How Assistive Technology Is Helping The Elderly And Disable At Home

Helping The Elderly

Technology designed to assist the elderly and the disabled with mobility, safety, and convenience is now a burgeoning industry. Here are some examples of how this industry is transforming the quality of lives: 

  1. For mobility, there are stairlifts, elevators, and motorized wheelchairs.
  2. For safety, there are devices like SOS buttons, USB medical alert devices, and fall alert buttons.
  3. For convenience, there are devices to magnify the text in books, computers that speak, and medication dispensers.

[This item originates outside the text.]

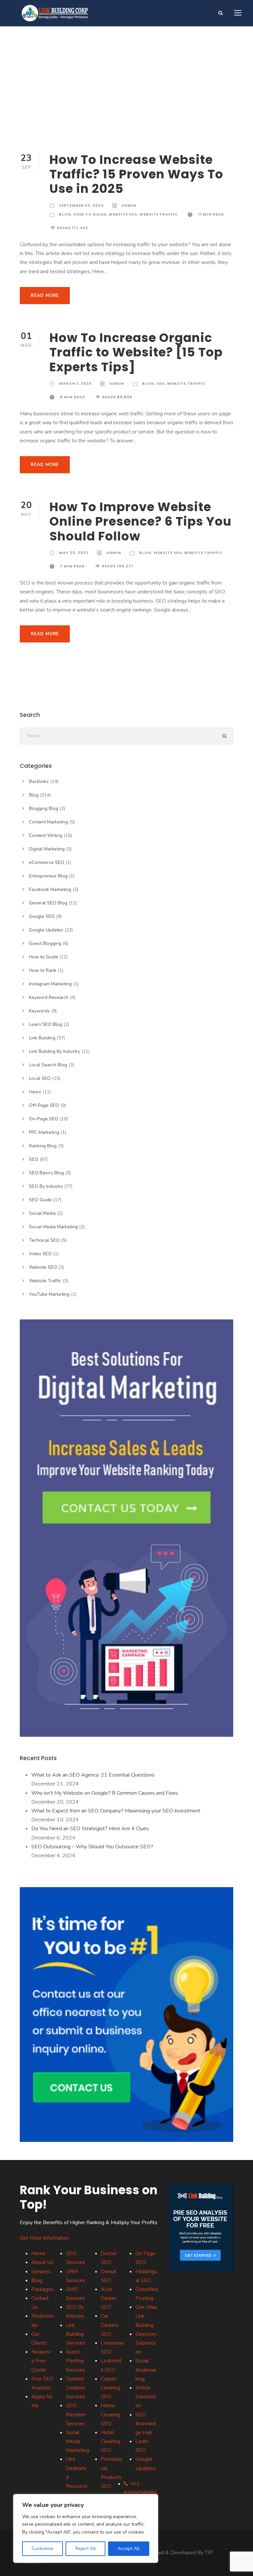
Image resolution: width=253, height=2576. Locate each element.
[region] (85, 2528)
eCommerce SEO (46, 862)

Let’s take a closer look at each of these examples to appreciate how invaluable they are proving to be for those wishing to remain independent as long as possible before considering the idea of assisted living, nursing homes, or other facilities.


  1. Stairlifts:


Stairlifts are devices that use a chair to carry a person up or down the stairs using a mounted motorized rail. It’s used for people who have difficulty climbing up and down the steps because of insufficient strength or joint issues.

  1. Home Elevators:

Home elevators are exactly what the name implies. These are smooth riding elevators that don’t require a machine room like an office building might have. Unlike a hydraulic elevator, home elevators run on electric motors, so they don’t take much time to install.

  1. Motorized Wheelchairs:

Motorized wheelchairs come in different models, with manufacturers referring to their model as powerchairs, electric powered wheelchairs, or electric wheelchairs. They are propelled by an electric motor and obviate the need for manual effort to rotate the wheels. While this is not a new concept, what is new is the variety of different types of chairs available.


  1. SOS Buttons:
  2. SOS buttons are installed in cars so that when an occupant pushes the button, it connects them with an emergency operator.
  3. USB Medical Alert Devices:

USB Medical Alert devices come in the form of bracelets, key chains, and necklaces. These accessories can save lives. The user simply plugs a USB chip into their computer and enters their medical history and any other emergency information. The accessories provide information about the wearer’s medical condition that might require immediate attention should they collapse in a public place.

  1. Fall Alert Buttons:

If a senior citizen or a disabled person is home alone and falls on the floor or in the tub, the consequences can be, quite literally, fatal. These buttons, usually found on a pendant or bracelet, can connect the victim with a source that can summon help. With advancements that have come along some devices can even summon help if a fall victim has been rendered unconscious.


  1. Text Magnifiers:

Text magnification devices come in a broad range, including video magnifiers, telescopes, spectacle magnifiers, stand magnifiers, and hand-held magnifiers. These not only help overcome the limitations of eyesight, but train the brain to interpret text more accurately.

  1. Speaking Computers:

Speech recognition software makes it possible to train the program to follow individual speech patterns and accents. This makes it possible for seniors to write without typing. They can simply speak sentences into their headphones and the software will then translate spoken language into written language. Seniors can dictate into documents, presentations, reports, and spreadsheet, and they can also edit and format these documents through speech. The software can also be used to search online, surf the web, access email, and manage a calendar.

  1. Medication Dispensers:

Medication Dispensers

Medication dispensers are electronic devices that alert seniors when to take medications. The biggest challenge seniors face when living alone is forgetting to take their medication at the right time, taking too much, or taking it too often. They might also tend to get their different pills all mixed up. This absent-mindedness can result in serious health complications.

Besides offering quality of life improvements, many of these devices make it easier for the elderly and disabled people to remain in their own homes for as long as possible. The wide assortment of technology now available makes it easier to ensure safety and independence.